Gün icinde kendini söyle bir cümle kurarken yakaladıysan, yalnız değilsin: “Ama her şey
yolunda… değil mi?”
Bir yandan işe gidip gelirken, insan arkadaşlarına gülümseyebilir, sosyal medyada neşeli anlar
paylaşıp, belki de sevdiklerine “iyiyim” diyor olabilir. Ama içimizdeki o sessiz alan gittikçe
büyüyor. Kendimize bile itiraf edemediğimiz bir yorgunluk, bir hissizlik, bir boşluk… İşte bu,
maskeli depresyonun ta kendisi.
Dışarıdan bakıldığında oldukça “işlevsel” bile görünebilir insan. Hayatını sürdürüyor,
sorumluluklarını yerine getiriyor, gülümsemeyi ihmal etmiyorsundur belki. Ama içten içe
Kimse fark etmese de; bazı sabahlar uyanmak daha zor gelir, bazı geceler uyutmaz, bazen
hiçbir şey yapmak istemeyip yine de kendini zorlarsin. Sanki içinde bir yerlere sıkışmış gibi,
tam olarak ifade edemediğin bir ağırlıkla yaşar ve bunu normal belirlersin. Bunun adı çoğu
zaman konulamıyor. Çünkü insanlar depresyon deyince hep yataktan çıkamayan, gözyaşları
içinde birini hayal ediyor. Oysa maskeli depresyon, gülümseyen bir yüzün ardında saklanıyor.

**Görev hedefi:**
Maskeli depresyon metninin "Bir yandan işe" ile başlayıp "depresyonun ta kendisi." ile biten bölümünü, "yorgunluk" yerine "bitkinlik" koyarak yeniden yazın.

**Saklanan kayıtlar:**
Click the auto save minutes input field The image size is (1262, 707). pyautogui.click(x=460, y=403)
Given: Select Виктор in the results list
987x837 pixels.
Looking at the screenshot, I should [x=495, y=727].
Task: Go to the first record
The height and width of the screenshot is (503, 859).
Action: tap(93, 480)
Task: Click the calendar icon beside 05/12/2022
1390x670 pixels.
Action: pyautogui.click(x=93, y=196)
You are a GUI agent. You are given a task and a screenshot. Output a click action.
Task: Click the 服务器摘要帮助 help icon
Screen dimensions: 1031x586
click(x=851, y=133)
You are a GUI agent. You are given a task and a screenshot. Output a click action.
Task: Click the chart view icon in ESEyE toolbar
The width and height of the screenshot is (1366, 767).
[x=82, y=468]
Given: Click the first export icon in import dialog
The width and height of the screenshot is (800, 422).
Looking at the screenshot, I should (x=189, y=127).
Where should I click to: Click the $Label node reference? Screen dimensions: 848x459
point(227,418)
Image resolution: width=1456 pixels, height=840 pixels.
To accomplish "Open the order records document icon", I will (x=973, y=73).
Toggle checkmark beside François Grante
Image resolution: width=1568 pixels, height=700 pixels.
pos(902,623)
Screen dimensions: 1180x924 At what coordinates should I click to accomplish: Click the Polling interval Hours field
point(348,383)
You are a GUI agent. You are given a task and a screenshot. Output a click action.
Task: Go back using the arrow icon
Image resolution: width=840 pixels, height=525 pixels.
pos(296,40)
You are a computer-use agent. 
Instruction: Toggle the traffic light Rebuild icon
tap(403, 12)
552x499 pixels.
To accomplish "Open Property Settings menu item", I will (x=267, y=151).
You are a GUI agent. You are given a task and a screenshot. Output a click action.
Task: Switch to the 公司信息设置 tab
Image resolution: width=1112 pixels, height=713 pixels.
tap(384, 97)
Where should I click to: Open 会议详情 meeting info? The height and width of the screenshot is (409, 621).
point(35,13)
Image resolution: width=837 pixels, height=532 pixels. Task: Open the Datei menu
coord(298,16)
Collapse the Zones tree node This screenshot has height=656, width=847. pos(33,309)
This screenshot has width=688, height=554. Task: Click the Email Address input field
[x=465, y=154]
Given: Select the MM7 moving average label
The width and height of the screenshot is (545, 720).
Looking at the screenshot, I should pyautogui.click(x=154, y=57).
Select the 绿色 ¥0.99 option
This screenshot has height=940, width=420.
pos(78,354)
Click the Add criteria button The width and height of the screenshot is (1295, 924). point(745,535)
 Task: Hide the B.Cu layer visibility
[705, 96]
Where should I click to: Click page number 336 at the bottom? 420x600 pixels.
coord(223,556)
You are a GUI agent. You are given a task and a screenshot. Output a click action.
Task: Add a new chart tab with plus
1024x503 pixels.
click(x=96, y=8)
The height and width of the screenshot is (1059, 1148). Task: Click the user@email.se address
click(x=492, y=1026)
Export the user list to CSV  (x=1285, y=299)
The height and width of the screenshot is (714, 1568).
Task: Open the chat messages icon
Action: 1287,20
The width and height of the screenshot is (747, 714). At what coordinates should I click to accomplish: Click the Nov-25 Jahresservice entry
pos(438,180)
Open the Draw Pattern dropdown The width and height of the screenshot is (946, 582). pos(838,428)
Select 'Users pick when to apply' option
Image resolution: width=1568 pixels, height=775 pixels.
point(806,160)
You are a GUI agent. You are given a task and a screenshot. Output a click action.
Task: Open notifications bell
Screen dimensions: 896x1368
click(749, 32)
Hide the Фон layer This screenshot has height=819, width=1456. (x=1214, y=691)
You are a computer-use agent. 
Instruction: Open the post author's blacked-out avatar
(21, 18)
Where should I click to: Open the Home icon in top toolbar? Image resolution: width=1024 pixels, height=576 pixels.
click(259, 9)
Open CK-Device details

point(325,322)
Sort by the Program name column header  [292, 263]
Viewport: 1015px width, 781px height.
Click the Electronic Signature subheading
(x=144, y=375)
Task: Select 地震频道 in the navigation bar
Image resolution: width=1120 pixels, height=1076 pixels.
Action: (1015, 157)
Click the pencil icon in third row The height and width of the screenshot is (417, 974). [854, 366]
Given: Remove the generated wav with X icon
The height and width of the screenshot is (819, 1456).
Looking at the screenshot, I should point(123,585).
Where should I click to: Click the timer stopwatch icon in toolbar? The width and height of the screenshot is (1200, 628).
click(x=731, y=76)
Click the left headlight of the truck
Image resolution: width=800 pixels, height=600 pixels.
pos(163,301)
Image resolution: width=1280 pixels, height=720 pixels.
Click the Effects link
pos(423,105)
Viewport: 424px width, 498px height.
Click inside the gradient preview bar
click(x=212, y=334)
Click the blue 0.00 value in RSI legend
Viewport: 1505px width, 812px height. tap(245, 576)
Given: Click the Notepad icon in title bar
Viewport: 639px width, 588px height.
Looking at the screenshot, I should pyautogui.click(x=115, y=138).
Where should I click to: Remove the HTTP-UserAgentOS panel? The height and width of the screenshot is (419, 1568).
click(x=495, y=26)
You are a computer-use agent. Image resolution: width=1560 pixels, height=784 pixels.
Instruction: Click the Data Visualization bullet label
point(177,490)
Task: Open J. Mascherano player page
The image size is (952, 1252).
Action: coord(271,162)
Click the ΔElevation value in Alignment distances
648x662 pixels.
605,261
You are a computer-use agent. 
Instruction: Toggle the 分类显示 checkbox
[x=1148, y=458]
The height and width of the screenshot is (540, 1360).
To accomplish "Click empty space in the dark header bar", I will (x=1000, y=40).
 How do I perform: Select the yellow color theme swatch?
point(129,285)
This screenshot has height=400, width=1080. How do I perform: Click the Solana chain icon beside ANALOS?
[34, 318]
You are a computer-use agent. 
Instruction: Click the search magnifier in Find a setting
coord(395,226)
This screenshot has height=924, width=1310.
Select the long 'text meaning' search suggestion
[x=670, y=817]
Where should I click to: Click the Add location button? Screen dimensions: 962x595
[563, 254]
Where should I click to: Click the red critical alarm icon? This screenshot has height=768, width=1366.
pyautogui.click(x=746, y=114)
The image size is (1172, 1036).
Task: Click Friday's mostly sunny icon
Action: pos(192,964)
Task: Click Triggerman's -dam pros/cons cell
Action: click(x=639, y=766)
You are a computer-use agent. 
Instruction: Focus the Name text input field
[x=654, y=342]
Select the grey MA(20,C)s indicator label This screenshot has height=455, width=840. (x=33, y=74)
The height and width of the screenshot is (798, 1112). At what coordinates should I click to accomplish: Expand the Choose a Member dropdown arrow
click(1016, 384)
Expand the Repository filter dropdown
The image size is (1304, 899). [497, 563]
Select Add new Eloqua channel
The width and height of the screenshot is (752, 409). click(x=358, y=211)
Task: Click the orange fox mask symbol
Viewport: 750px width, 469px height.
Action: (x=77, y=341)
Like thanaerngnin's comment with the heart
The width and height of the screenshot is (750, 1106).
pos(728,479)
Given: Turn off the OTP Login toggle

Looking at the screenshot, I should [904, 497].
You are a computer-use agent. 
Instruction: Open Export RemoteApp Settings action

**Çözülmüş problem:**
Bir yandan işe gidip gelirken, insan arkadaşlarına gülümseyebilir, sosyal medyada neşeli anlar
paylaşıp, belki de sevdiklerine “iyiyim” diyor olabilir. Ama içimizdeki o sessiz alan gittikçe
büyüyor. Kendimize bile itiraf edemediğimiz bir bitkinlik, bir hissizlik, bir boşluk… İşte bu,
maskeli depresyonun ta kendisi.